A. It is seasonable goodness, Heb. 4:16; it is soul-satisfying, Psalm 107:9; and it is immutable and everlasting, Psalm 52:1.
Q. 23. What improvement ought we to make of the goodness of God?
A. We ought to “praise the Lord for his goodness, and for his wonderful works to the children of men,” Psalm 107:8; to be influenced to repentance from the consideration of his goodness, Rom. 2:4; and to imitate God in it, Heb. 13:16.
OF GOD’S TRUTH [cf. Flavel]
Q. 1. What is the truth of God?
A. It is that essential perfection of his nature, by which he cannot but fulfil and accomplish whatever he has spoken; or do as he has said, Num. 23:19.
Q. 2. What is it that this perfection of God has a special relation to?
A. To the revelation of his will in his word: hence the whole scripture is infallible truth; “one jot, or one tittle, shall in no wise pass therefrom, till all be fulfilled,” Matt. 5:18. For, “the word of the Lord endureth for ever,” 1 Pet. 1:25.
Q. 3. What is God’s truth, as respecting his word, commonly called?
A. His faithfulness, or veracity, Heb. 10:23 — “He is faithful that promised.”
Q. 4. To what is the truth or faithfulness of God opposed?
A. To all change of mind, Job 23:13 — “He is in one mind, and who can turn him?” and to all lying and dissimulation, Heb. 6:18 — “It is impossible for God to lie.”
Q. 5. Can there be any inconsistency in his words?
A. No; for truth always hangs with itself, and he “keepeth truth for ever,” Psalm 146:6.
Q. 6. Can he possibly forget what he has said?
A. No, surely; for “he will ever be mindful of his covenant,” Psalm 111:5.
Q. 7. In what is the truth or faithfulness of God manifested?
A. In the exact accomplishment of his promises, Josh. 23:14; and the certain execution of his threatenings, Zech. 1:6.
Q. 8. How do we give God the honour of his truth and faithfulness?
A. By faith, which sets to the seal that God is true, John 3:33; and judges him faithful who hath promised, Heb. 11:11.
Q. 9. By what sin is this attribute of God most dishonoured?
A. By the sin of unbelief, which makes God a liar, because it believes not “the record that God gave of his Son,” 1 John 5:10.
Q. 10. What record does God give of his Son?
A. “This is the record, that God hath given to us eternal life, and this life is in his Son,” 1 John 5:11.
Q. 11. To whom is this record given?
A. To all the hearers of the gospel, as a ground of faith.

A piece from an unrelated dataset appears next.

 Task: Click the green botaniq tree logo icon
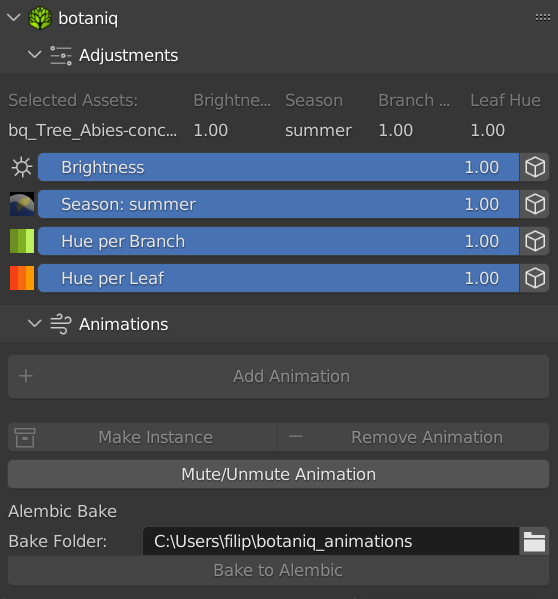(40, 18)
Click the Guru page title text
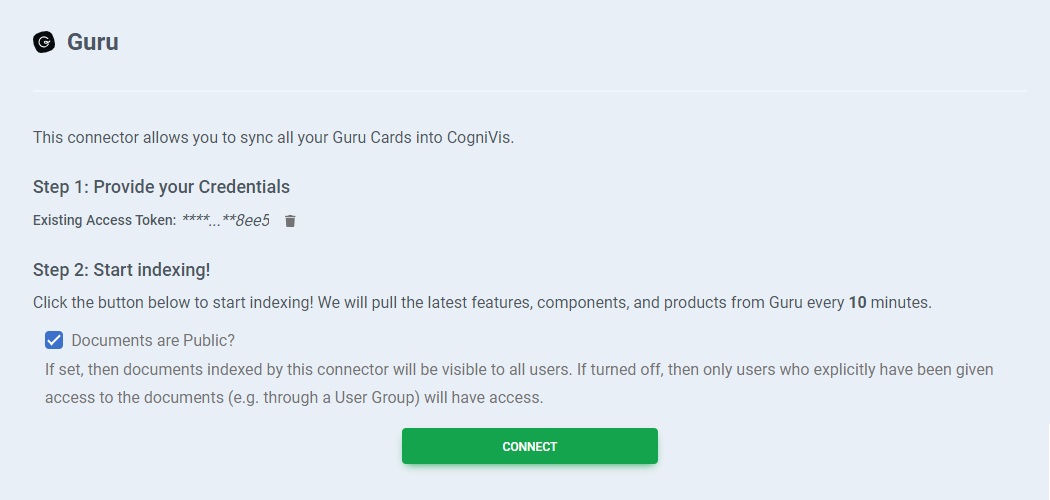The height and width of the screenshot is (500, 1050). (93, 43)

Mark 16:15 — “Go ye into all the world, and preach the gospel to every creature:” Acts 2:39 — “The promise is unto you, and to your children, and to all that are afar off, even as many as the Lord our God shall call.”
Q. 12. How does it appear that this record is given as a ground of faith, to all the hearers of the gospel?
A. If it were not so, it were impossible that unbelievers, under the gospel, could make God a liar; for if they have no concern in this record, and are not bound to believe it with application to themselves, their rejecting of it could not be their sin; because “where no law is, there is no transgression,” Rom. 4:15.
Q. 13. If the record, or promise of the God of truth, be made to every one of the hearers of the gospel, is he not, in that case, obliged to fulfil it to every one?
A. By no means: because the unbeliever wilfully rejects the promise, and will have no benefit by it, Psalm 81:10-13.
Q. 14. By what example, in scripture, may this be illustrated?
A. By the example of the promise of Canaan, made indefinitely to all Israel who came out of Egypt, Ex. 6:6, 8; yet many of them “could not enter in because of unbelief,” Heb. 3:19:even so, the promise of eternal life is made to all the hearers of the gospel; yet many of them come short of it, because “the word preached doth not profit them, not being mixed with faith in them that hear it,” Heb. 4:1, 2.
Q. 15. What then is the deplorable case of unbelievers under the gospel?
A. They are condemned already, and “the wrath of God abideth on them,” John 3:18, 36.
Q. 16. What improvement ought we to make of the truth and faithfulness of God?
A. We ought to choose the way of truth, Psalm 119:30; walk in it, 3 John, ver. 4; bear witness for it before the world, Heb. 10:23; praise God for his truth, Psalm 148:2; and trust him on his word, without staggering at the promise through unbelief, Rom. 4:20.